- [TASK STATEMENT] Would you please retype the records that follow, word for word?

- [RECORDS FOR PROCESSING]
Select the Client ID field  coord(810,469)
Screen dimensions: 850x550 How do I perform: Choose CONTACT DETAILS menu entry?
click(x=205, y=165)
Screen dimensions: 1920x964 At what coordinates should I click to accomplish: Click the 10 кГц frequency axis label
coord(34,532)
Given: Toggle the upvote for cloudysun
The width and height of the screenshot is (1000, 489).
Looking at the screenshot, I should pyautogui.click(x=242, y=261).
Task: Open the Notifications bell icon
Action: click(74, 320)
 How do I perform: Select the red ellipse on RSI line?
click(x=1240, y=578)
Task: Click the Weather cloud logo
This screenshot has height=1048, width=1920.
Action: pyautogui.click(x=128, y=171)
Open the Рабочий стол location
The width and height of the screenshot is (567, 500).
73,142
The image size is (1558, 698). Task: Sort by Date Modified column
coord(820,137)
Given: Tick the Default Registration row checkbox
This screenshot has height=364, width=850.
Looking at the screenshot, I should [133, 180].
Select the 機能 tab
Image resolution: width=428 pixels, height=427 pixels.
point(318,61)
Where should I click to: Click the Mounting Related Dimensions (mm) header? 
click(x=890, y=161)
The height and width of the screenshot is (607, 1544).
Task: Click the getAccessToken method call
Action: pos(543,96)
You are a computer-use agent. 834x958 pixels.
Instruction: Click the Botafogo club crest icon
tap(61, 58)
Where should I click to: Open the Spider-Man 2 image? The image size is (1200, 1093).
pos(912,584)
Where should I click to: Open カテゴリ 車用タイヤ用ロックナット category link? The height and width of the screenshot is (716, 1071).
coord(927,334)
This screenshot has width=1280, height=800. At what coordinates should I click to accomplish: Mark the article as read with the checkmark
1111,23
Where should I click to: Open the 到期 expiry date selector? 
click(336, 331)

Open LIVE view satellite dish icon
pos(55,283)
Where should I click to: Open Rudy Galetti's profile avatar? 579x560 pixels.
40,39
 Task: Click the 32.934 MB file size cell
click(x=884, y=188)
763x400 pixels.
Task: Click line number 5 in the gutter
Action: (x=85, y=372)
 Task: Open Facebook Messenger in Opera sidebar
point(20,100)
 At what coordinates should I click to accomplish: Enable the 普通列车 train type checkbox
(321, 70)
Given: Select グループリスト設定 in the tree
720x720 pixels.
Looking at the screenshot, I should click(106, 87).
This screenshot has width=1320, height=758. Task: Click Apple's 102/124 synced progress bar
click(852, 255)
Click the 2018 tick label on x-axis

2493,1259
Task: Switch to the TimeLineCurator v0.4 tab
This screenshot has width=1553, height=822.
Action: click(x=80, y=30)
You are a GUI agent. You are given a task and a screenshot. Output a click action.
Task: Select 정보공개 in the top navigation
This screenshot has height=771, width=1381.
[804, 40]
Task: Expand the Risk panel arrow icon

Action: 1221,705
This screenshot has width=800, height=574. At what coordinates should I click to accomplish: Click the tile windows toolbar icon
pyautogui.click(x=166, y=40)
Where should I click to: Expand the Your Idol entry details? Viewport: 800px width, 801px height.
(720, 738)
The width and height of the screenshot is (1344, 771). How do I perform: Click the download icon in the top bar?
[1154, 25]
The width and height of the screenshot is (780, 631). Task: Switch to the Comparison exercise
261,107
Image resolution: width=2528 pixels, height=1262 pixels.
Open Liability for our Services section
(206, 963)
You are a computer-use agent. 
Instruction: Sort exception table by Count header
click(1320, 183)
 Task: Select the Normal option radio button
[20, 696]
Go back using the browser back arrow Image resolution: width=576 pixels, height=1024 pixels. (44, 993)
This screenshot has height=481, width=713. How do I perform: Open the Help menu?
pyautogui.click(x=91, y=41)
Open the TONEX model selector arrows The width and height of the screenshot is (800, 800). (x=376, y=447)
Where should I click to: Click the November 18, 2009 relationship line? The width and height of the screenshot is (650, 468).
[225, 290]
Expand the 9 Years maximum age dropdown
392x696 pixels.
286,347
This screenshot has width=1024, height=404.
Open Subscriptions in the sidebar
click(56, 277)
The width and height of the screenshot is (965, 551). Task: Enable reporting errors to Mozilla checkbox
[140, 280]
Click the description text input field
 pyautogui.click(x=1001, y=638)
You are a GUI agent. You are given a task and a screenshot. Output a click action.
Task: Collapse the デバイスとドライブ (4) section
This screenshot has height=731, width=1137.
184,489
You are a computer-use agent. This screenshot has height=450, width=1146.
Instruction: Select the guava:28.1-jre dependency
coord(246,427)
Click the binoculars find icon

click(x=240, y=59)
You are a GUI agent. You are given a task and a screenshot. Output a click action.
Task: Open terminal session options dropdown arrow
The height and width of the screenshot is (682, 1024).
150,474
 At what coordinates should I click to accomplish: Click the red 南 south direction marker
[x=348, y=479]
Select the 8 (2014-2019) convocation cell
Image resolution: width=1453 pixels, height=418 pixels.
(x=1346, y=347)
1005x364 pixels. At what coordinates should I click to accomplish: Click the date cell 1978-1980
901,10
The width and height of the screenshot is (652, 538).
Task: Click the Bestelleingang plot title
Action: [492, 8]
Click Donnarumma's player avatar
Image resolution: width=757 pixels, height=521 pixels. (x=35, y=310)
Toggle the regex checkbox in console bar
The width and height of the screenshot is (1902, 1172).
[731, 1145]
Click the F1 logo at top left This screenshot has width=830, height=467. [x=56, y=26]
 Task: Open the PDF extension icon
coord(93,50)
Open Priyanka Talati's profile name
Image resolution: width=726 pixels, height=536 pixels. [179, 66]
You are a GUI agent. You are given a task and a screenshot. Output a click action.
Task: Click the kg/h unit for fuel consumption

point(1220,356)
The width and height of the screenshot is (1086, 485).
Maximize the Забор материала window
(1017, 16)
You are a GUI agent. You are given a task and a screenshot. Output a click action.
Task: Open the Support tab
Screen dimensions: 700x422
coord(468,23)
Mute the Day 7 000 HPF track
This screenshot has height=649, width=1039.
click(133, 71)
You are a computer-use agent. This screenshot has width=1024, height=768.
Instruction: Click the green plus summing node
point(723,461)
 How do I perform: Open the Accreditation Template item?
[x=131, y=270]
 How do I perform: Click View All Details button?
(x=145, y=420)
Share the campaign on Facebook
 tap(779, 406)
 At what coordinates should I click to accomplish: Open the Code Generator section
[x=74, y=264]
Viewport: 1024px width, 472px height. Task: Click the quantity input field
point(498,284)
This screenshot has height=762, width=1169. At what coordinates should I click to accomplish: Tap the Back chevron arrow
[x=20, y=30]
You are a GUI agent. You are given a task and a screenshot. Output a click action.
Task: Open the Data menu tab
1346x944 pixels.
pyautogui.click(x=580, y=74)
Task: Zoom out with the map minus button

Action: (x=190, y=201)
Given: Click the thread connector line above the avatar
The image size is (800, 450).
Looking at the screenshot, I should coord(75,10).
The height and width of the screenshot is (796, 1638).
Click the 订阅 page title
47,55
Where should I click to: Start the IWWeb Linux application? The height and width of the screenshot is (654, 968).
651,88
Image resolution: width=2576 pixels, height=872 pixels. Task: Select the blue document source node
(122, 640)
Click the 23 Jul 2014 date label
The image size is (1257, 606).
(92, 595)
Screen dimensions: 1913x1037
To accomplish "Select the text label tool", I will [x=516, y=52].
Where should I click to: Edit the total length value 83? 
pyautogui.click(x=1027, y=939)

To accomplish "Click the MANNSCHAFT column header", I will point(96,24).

- [SOLUTION TO THIS EXERCISE]
Select the Client ID field  coord(810,469)
Screen dimensions: 850x550 How do I perform: Choose CONTACT DETAILS menu entry?
click(x=205, y=165)
Screen dimensions: 1920x964 At what coordinates should I click to accomplish: Click the 10 кГц frequency axis label
coord(34,532)
Given: Toggle the upvote for cloudysun
The width and height of the screenshot is (1000, 489).
Looking at the screenshot, I should pyautogui.click(x=242, y=261).
Task: Open the Notifications bell icon
Action: click(74, 320)
 How do I perform: Select the red ellipse on RSI line?
click(x=1240, y=578)
Task: Click the Weather cloud logo
This screenshot has height=1048, width=1920.
Action: pyautogui.click(x=128, y=171)
Open the Рабочий стол location
The width and height of the screenshot is (567, 500).
73,142
The image size is (1558, 698). Task: Sort by Date Modified column
coord(820,137)
Given: Tick the Default Registration row checkbox
This screenshot has height=364, width=850.
Looking at the screenshot, I should [133, 180].
Select the 機能 tab
Image resolution: width=428 pixels, height=427 pixels.
point(318,61)
Where should I click to: Click the Mounting Related Dimensions (mm) header? 
click(x=890, y=161)
The height and width of the screenshot is (607, 1544).
Task: Click the getAccessToken method call
Action: pos(543,96)
You are a computer-use agent. 834x958 pixels.
Instruction: Click the Botafogo club crest icon
tap(61, 58)
Where should I click to: Open the Spider-Man 2 image? The image size is (1200, 1093).
pos(912,584)
Where should I click to: Open カテゴリ 車用タイヤ用ロックナット category link? The height and width of the screenshot is (716, 1071).
coord(927,334)
This screenshot has width=1280, height=800. At what coordinates should I click to accomplish: Mark the article as read with the checkmark
1111,23
Where should I click to: Open the 到期 expiry date selector? 
click(336, 331)

Open LIVE view satellite dish icon
pos(55,283)
Where should I click to: Open Rudy Galetti's profile avatar? 579x560 pixels.
40,39
 Task: Click the 32.934 MB file size cell
click(x=884, y=188)
763x400 pixels.
Task: Click line number 5 in the gutter
Action: (x=85, y=372)
 Task: Open Facebook Messenger in Opera sidebar
point(20,100)
 At what coordinates should I click to accomplish: Enable the 普通列车 train type checkbox
(321, 70)
Given: Select グループリスト設定 in the tree
720x720 pixels.
Looking at the screenshot, I should click(106, 87).
This screenshot has width=1320, height=758. Task: Click Apple's 102/124 synced progress bar
click(852, 255)
Click the 2018 tick label on x-axis

2493,1259
Task: Switch to the TimeLineCurator v0.4 tab
This screenshot has width=1553, height=822.
Action: click(x=80, y=30)
You are a GUI agent. You are given a task and a screenshot. Output a click action.
Task: Select 정보공개 in the top navigation
This screenshot has height=771, width=1381.
[804, 40]
Task: Expand the Risk panel arrow icon

Action: 1221,705
This screenshot has width=800, height=574. At what coordinates should I click to accomplish: Click the tile windows toolbar icon
pyautogui.click(x=166, y=40)
Where should I click to: Expand the Your Idol entry details? Viewport: 800px width, 801px height.
(720, 738)
The width and height of the screenshot is (1344, 771). How do I perform: Click the download icon in the top bar?
[1154, 25]
The width and height of the screenshot is (780, 631). Task: Switch to the Comparison exercise
261,107
Image resolution: width=2528 pixels, height=1262 pixels.
Open Liability for our Services section
(206, 963)
You are a computer-use agent. 
Instruction: Sort exception table by Count header
click(1320, 183)
 Task: Select the Normal option radio button
[20, 696]
Go back using the browser back arrow Image resolution: width=576 pixels, height=1024 pixels. (44, 993)
This screenshot has height=481, width=713. How do I perform: Open the Help menu?
pyautogui.click(x=91, y=41)
Open the TONEX model selector arrows The width and height of the screenshot is (800, 800). (x=376, y=447)
Where should I click to: Click the November 18, 2009 relationship line? The width and height of the screenshot is (650, 468).
[225, 290]
Expand the 9 Years maximum age dropdown
392x696 pixels.
286,347
This screenshot has width=1024, height=404.
Open Subscriptions in the sidebar
click(56, 277)
The width and height of the screenshot is (965, 551). Task: Enable reporting errors to Mozilla checkbox
[140, 280]
Click the description text input field
 pyautogui.click(x=1001, y=638)
You are a GUI agent. You are given a task and a screenshot. Output a click action.
Task: Collapse the デバイスとドライブ (4) section
This screenshot has height=731, width=1137.
184,489
You are a computer-use agent. This screenshot has height=450, width=1146.
Instruction: Select the guava:28.1-jre dependency
coord(246,427)
Click the binoculars find icon

click(x=240, y=59)
You are a GUI agent. You are given a task and a screenshot. Output a click action.
Task: Open terminal session options dropdown arrow
The height and width of the screenshot is (682, 1024).
150,474
 At what coordinates should I click to accomplish: Click the red 南 south direction marker
[x=348, y=479]
Select the 8 (2014-2019) convocation cell
Image resolution: width=1453 pixels, height=418 pixels.
(x=1346, y=347)
1005x364 pixels. At what coordinates should I click to accomplish: Click the date cell 1978-1980
901,10
The width and height of the screenshot is (652, 538).
Task: Click the Bestelleingang plot title
Action: [492, 8]
Click Donnarumma's player avatar
Image resolution: width=757 pixels, height=521 pixels. (x=35, y=310)
Toggle the regex checkbox in console bar
The width and height of the screenshot is (1902, 1172).
[731, 1145]
Click the F1 logo at top left This screenshot has width=830, height=467. [x=56, y=26]
 Task: Open the PDF extension icon
coord(93,50)
Open Priyanka Talati's profile name
Image resolution: width=726 pixels, height=536 pixels. [179, 66]
You are a GUI agent. You are given a task and a screenshot. Output a click action.
Task: Click the kg/h unit for fuel consumption

point(1220,356)
The width and height of the screenshot is (1086, 485).
Maximize the Забор материала window
(1017, 16)
You are a GUI agent. You are given a task and a screenshot. Output a click action.
Task: Open the Support tab
Screen dimensions: 700x422
coord(468,23)
Mute the Day 7 000 HPF track
This screenshot has height=649, width=1039.
click(133, 71)
You are a computer-use agent. This screenshot has width=1024, height=768.
Instruction: Click the green plus summing node
point(723,461)
 How do I perform: Open the Accreditation Template item?
[x=131, y=270]
 How do I perform: Click View All Details button?
(x=145, y=420)
Share the campaign on Facebook
 tap(779, 406)
 At what coordinates should I click to accomplish: Open the Code Generator section
[x=74, y=264]
Viewport: 1024px width, 472px height. Task: Click the quantity input field
point(498,284)
This screenshot has height=762, width=1169. At what coordinates should I click to accomplish: Tap the Back chevron arrow
[x=20, y=30]
You are a GUI agent. You are given a task and a screenshot. Output a click action.
Task: Open the Data menu tab
1346x944 pixels.
pyautogui.click(x=580, y=74)
Task: Zoom out with the map minus button

Action: (x=190, y=201)
Given: Click the thread connector line above the avatar
The image size is (800, 450).
Looking at the screenshot, I should coord(75,10).
The height and width of the screenshot is (796, 1638).
Click the 订阅 page title
47,55
Where should I click to: Start the IWWeb Linux application? The height and width of the screenshot is (654, 968).
651,88
Image resolution: width=2576 pixels, height=872 pixels. Task: Select the blue document source node
(122, 640)
Click the 23 Jul 2014 date label
The image size is (1257, 606).
(92, 595)
Screen dimensions: 1913x1037
To accomplish "Select the text label tool", I will [x=516, y=52].
Where should I click to: Edit the total length value 83? 
pyautogui.click(x=1027, y=939)

To accomplish "Click the MANNSCHAFT column header", I will point(96,24).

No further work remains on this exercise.